Virginia law will permit you to include a “severability clause” when drafting a noncompete agreement, permitting the court to analyze and enforce the various noncompete and non-solicitation provisions separately. The benefit to employers is that if the court finds one of the sections overly broad and therefore unenforceable, the court can “sever” the unenforceable provision and enforce the other sections, provided they don’t suffer from the same enforceability issues. For this to work, the parties need to reach an agreement (preferably expressed explicitly in the contract itself) to the effect that any restrictive covenant found by a court to be unenforceable can be severed from the agreement, leaving the remainder of the provisions intact. Such a clause might look something like this:
Severability. If any clause, provision, covenant or condition of this Agreement, or the application thereof to any person, place or circumstance, shall be held to be invalid, unenforceable, or void, the remainder of this Agreement shall remain in full force and effect.
So, for example, suppose your employee signs an agreement containing separate paragraphs prohibiting him from, post-employment: (1) working in any capacity for a competitor; (2) working for a customer or client doing the same job the employee did for you; (3) soliciting your employees; or (4) revealing your trade secrets or other confidential commercial information. The employee quits working for your business and takes a job directly with a client, doing essentially the same work. You sue him for violating section (2), in which he agreed not to do this. Suppose further the court finds Clause #1 unenforceable because it violates the so-called “janitor test” and is therefore broader than it needs to be to protect the employer’s legitimate business interests. If the parties agreed to a severability clause in the employment agreement, the court (even a Virginia court) can sever Clause #1 from the rest of the agreement and continue to enforce sections 2-4, allowing you to pursue your claim. Absent a severability clause or other reason to believe the parties intended to permit severance, the chances are high that the unenforceability of section (1) would poison the entire agreement and result in invalidiating all of the restrictive covenants.

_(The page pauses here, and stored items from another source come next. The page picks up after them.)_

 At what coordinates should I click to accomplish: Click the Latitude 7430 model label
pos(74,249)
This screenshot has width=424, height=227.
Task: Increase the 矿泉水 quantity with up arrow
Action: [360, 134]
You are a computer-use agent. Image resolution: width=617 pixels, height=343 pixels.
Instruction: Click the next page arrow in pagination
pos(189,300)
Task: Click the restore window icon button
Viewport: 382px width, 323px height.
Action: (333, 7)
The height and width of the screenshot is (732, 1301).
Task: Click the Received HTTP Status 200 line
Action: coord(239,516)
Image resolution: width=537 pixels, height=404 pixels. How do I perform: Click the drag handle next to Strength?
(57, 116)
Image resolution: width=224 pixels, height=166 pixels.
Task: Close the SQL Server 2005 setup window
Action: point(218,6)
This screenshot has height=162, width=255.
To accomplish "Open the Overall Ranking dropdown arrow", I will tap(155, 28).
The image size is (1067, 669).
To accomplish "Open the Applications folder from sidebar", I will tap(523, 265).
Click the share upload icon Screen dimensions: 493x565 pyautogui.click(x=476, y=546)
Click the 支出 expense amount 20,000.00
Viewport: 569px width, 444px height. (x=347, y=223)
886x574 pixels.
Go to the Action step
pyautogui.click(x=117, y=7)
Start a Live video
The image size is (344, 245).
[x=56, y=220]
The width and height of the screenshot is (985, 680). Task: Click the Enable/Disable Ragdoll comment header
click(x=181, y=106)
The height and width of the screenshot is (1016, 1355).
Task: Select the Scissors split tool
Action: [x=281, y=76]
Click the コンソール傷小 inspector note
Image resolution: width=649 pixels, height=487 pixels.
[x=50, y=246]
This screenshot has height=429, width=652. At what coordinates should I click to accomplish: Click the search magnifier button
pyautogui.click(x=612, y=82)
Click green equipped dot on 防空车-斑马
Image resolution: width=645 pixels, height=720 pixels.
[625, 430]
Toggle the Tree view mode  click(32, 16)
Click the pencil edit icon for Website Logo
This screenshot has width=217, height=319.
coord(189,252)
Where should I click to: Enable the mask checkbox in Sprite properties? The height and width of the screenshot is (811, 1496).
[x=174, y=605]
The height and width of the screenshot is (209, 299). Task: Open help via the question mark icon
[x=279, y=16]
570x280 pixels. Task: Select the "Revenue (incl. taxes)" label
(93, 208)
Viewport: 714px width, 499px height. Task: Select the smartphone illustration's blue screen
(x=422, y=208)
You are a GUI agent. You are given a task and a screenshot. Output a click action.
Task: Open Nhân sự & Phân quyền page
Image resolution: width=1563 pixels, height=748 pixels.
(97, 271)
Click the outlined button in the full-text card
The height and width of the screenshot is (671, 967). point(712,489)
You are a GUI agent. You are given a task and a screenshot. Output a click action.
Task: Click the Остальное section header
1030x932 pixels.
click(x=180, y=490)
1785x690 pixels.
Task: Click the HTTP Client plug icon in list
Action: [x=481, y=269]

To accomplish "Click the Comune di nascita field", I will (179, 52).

Note that even without a stand-alone severability clause, you can often accomplish the same objective by writing the contract in such a way as to indicate your intent to create independent post-employment obligations. This can be as simple as using separate, numbered paragraphs for each obligation (e.g., non-competition, non-solicitation of customers, non-solicitation of employees, etc.) and connecting them with “or” instead of “and.” Crafting the agreement in such a way signals to the court that the parties likely intended for each obligation to exist independently of the others. In other words, the court may, in appropriate circumstances, sever an unenforceable provision in your noncompete agreement even if it doesn’t contain a severability clause. (For an example of a case in which the court did this, see Roto-Die Co. v. Lesser, 899 F. Supp. 1515 (W.D. Va. 1995)).
Note that severance is similar to blue-penciling, but different. Blue-penciling a noncompete provision involves re-writing invalid language to make it fit within the bounds of the law, generally by disregarding certain terms or by adding new ones. Severance, on the other hand, involves cutting an entire provision from the agreement and enforcing what’s left. Severance does not involve re-writing the parties’ agreement, but is generally designed to effectuate the intent of the parties. Blue-penciling emphasizes the deletion (or addition) of words in a particular clause, whereas severing emphasizes construing independent clauses independently.